======== Supplied records

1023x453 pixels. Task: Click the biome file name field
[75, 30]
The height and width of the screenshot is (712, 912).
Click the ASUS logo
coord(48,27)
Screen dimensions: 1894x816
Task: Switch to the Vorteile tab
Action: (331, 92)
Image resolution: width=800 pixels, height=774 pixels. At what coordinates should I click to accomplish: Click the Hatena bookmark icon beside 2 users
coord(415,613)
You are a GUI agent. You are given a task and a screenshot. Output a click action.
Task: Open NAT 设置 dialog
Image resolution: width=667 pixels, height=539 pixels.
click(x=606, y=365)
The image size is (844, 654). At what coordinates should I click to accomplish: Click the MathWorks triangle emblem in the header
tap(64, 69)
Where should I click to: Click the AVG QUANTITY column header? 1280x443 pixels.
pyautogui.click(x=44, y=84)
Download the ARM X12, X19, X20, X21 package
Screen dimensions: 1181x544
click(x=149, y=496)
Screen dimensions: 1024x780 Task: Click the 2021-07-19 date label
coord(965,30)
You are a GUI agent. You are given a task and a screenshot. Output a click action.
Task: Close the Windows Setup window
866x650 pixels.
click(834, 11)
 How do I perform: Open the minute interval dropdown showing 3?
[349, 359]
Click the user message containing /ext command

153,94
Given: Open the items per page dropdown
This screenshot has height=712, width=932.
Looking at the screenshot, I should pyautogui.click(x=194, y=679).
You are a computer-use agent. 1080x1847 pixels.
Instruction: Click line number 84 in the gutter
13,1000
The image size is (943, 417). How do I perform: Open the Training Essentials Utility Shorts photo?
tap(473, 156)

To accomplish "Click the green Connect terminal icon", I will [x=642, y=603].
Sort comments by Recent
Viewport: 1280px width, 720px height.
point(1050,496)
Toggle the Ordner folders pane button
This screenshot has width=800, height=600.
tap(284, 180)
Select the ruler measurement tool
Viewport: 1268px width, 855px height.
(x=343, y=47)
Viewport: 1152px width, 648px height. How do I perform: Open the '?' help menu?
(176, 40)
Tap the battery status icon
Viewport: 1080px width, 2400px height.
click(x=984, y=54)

================

## Task instructions
For every record above, print an exact copy.

## Task result
1023x453 pixels. Task: Click the biome file name field
[75, 30]
The height and width of the screenshot is (712, 912).
Click the ASUS logo
coord(48,27)
Screen dimensions: 1894x816
Task: Switch to the Vorteile tab
Action: (331, 92)
Image resolution: width=800 pixels, height=774 pixels. At what coordinates should I click to accomplish: Click the Hatena bookmark icon beside 2 users
coord(415,613)
You are a GUI agent. You are given a task and a screenshot. Output a click action.
Task: Open NAT 设置 dialog
Image resolution: width=667 pixels, height=539 pixels.
click(x=606, y=365)
The image size is (844, 654). At what coordinates should I click to accomplish: Click the MathWorks triangle emblem in the header
tap(64, 69)
Where should I click to: Click the AVG QUANTITY column header? 1280x443 pixels.
pyautogui.click(x=44, y=84)
Download the ARM X12, X19, X20, X21 package
Screen dimensions: 1181x544
click(x=149, y=496)
Screen dimensions: 1024x780 Task: Click the 2021-07-19 date label
coord(965,30)
You are a GUI agent. You are given a task and a screenshot. Output a click action.
Task: Close the Windows Setup window
866x650 pixels.
click(834, 11)
 How do I perform: Open the minute interval dropdown showing 3?
[349, 359]
Click the user message containing /ext command

153,94
Given: Open the items per page dropdown
This screenshot has height=712, width=932.
Looking at the screenshot, I should pyautogui.click(x=194, y=679).
You are a computer-use agent. 1080x1847 pixels.
Instruction: Click line number 84 in the gutter
13,1000
The image size is (943, 417). How do I perform: Open the Training Essentials Utility Shorts photo?
tap(473, 156)

To accomplish "Click the green Connect terminal icon", I will [x=642, y=603].
Sort comments by Recent
Viewport: 1280px width, 720px height.
point(1050,496)
Toggle the Ordner folders pane button
This screenshot has width=800, height=600.
tap(284, 180)
Select the ruler measurement tool
Viewport: 1268px width, 855px height.
(x=343, y=47)
Viewport: 1152px width, 648px height. How do I perform: Open the '?' help menu?
(176, 40)
Tap the battery status icon
Viewport: 1080px width, 2400px height.
click(x=984, y=54)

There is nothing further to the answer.